Eddie sauntered past me, trotted down the three stairs, past the bathroom, jumped up on the set of drawers I’d put in front of the back door, then leapt onto the bed.
Or I could go to bed. It suddenly seemed like an excellent idea.
Ten minutes later, clad in old shorts and a tank top and teeth brushed, I slid into bed. I picked up a copy of Karin Slaughter’s latest thriller. Two pages in, I put it down in favor of the next book on my To Be Read stack: Gravity’s Rainbow. That lasted two paragraphs. Then I tried Lorraine Bartlett’s most recent cozy mystery. But even that mostly happy little world didn’t keep me from reliving the events of the day.
Sighing, I sat up and hugged my knees. Sounds of boater revelry wafted in through the open window. A flickering of lights glinted on the ceiling, lights that seemed as if they were coming from the big boat next door. Which didn’t make sense, because the Olsons never came up before July, a fact for which everyone at the marina was grateful.

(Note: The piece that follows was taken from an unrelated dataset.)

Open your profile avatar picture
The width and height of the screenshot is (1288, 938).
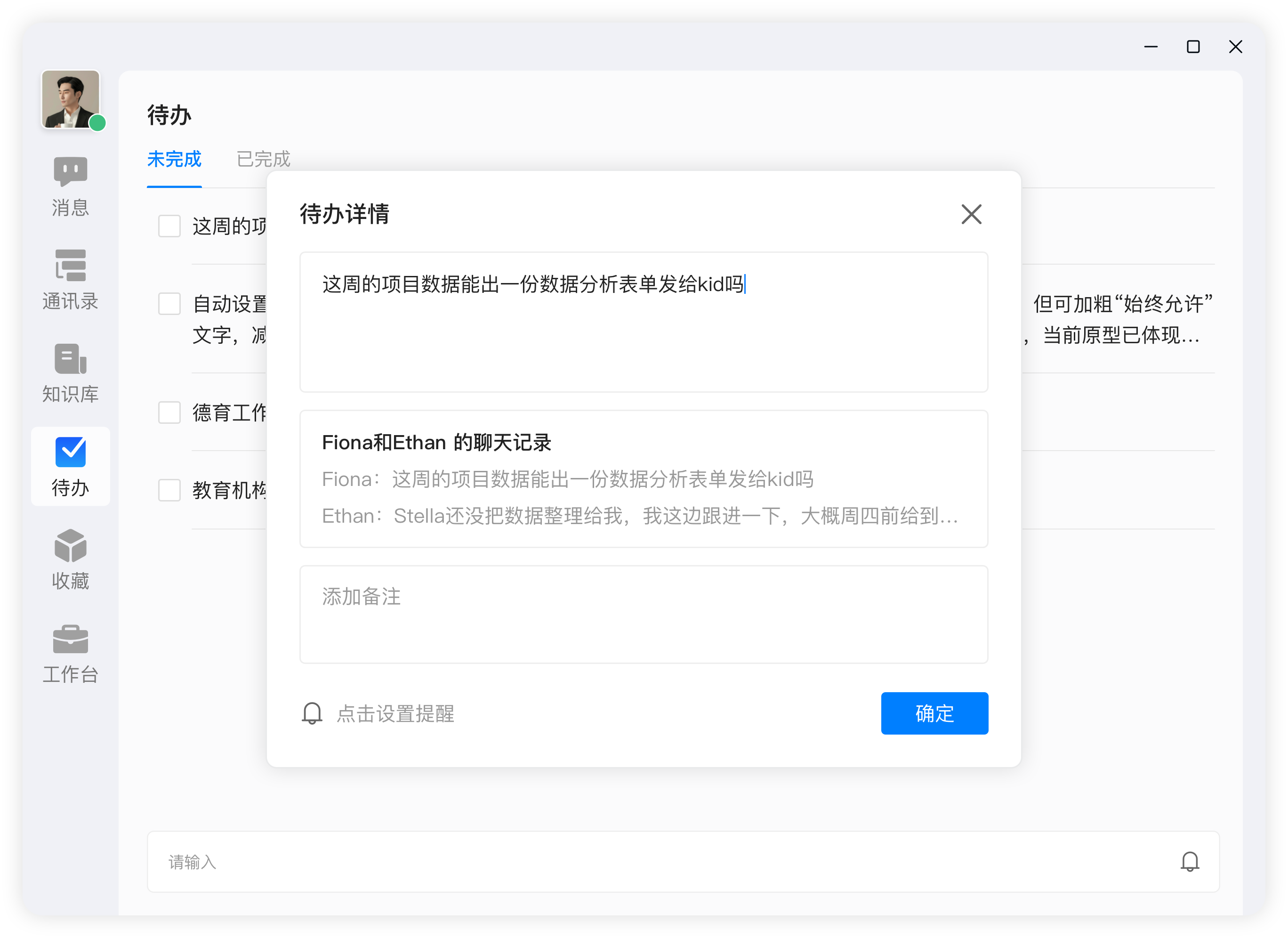coord(71,99)
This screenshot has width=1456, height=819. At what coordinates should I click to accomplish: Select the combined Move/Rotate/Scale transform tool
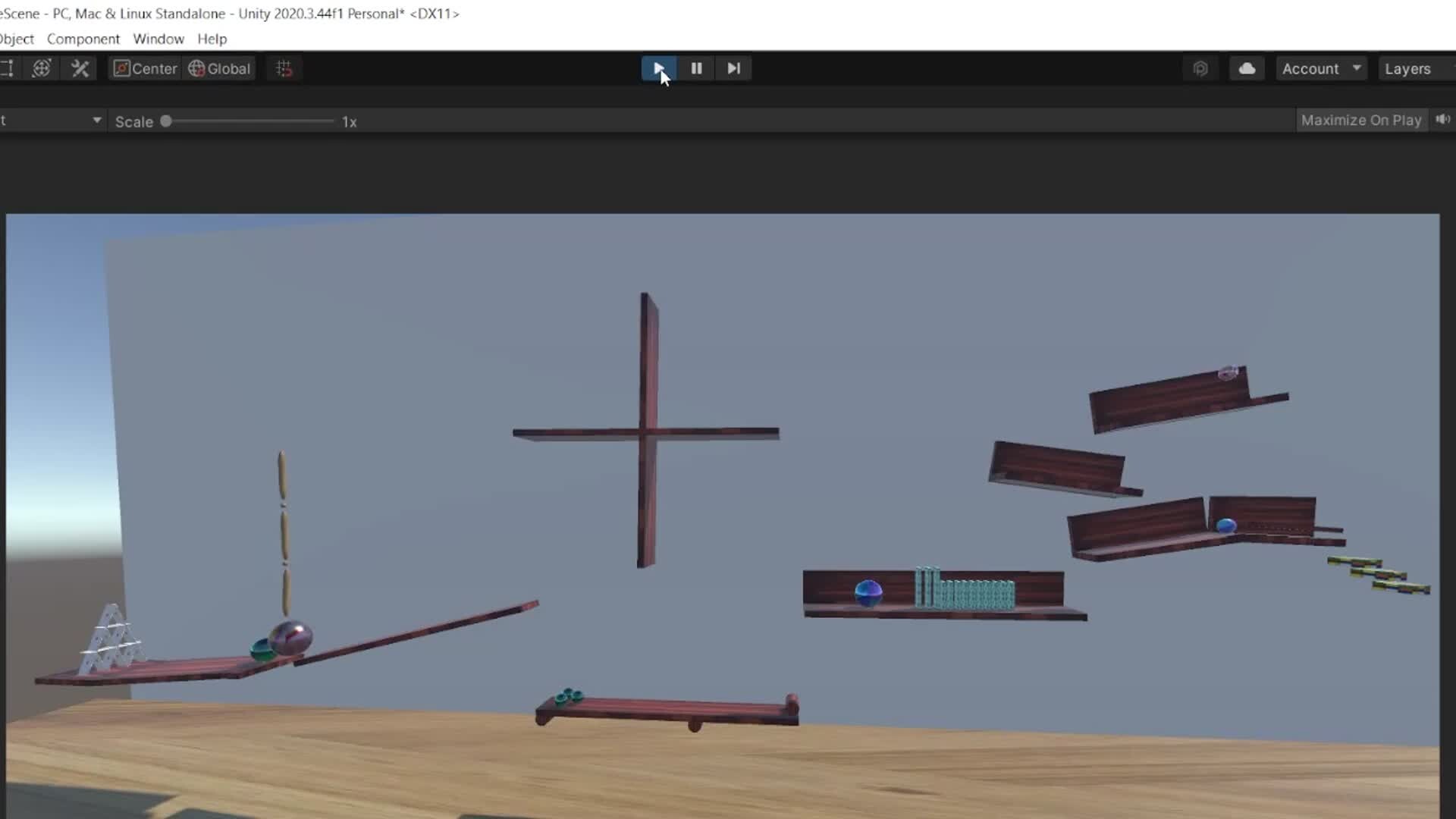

I was watching the lights, trying to figure out their source, but somehow I saw only the flashing red beacon of the ambulance.
Oh, Stan. Of all the people in the county, how could it have been me that had found him?
Eddie chirped and rearranged himself. I petted his fur smooth. “Whatever it was that sent you running to that farmhouse, I’m guess I’m glad.” Did cats have ultragood eyesight? Some birds did. And some dogs had super-duper smelling powers. And there was hearing. What animals were good at hearing? Maybe Eddie had a special combination of all three?
I looked at him. Nah. If Eddie’s sensory powers were anything special, I wouldn’t startle him into a four-legged leap every other time I opened the nonlatching closet door, against which he’d started taking his afternoon naps.
“Poor Stan,” I said quietly. Then, all at once grief rose up in me. Oh, Stan. I swallowed down the sobs and tried to think. What would Stan want right now? What would he want me to do?
Eddie twisted his head around and looked at me upside down. “Sorry, big guy.” I patted him gently and he closed his eyes.
“It was murder,” I said softly. “Someone killed Stan. Maybe I could . . . ?” I shook my head before finishing the sentence. I was a librarian, for crying out loud. I could classify, alphabetize, plan outreach programs, sort staff schedules, and make sense of service contracts, but putting murderers in jail was outside my job description. “That’s what the police do,” I said, stroking Eddie’s back.
He twitched, as if my touch were ticklish.
“Sorry.” I smoothed down the fur he’d ruffled up. “I told that deputy everything. It wasn’t much, but what else can I do? I can’t go poking around doing the job of the detectives. They know what they’re doing, and I’m a librarian.”
Then again, I knew Stan and they didn’t. Maybe I didn’t know much, but I knew the things he laughed over. I knew what he liked to eat for lunch and what clothes he wore. I knew that he liked buying cars and I knew that he hated buying clothes. I knew that he liked chocolate and I knew that he liked to take long drives.
Eddie picked up his head and stared straight at me.
“But still . . .” I thought out loud. “What was he doing in the other side of the county? Why was he in that particular farmhouse?”
“Mrrorrw!” Eddie jumped onto my lap, thumped my chin with the top of his head, and started purring.
“Well, finally.” I slid back down into the sheets, rolled on my side, and fell asleep with my arm around a rumbling cat. But even Eddie’s purrs couldn’t chase away my dreams, dreams that were haunted with sights I didn’t want to see and sounds I didn’t want to hear.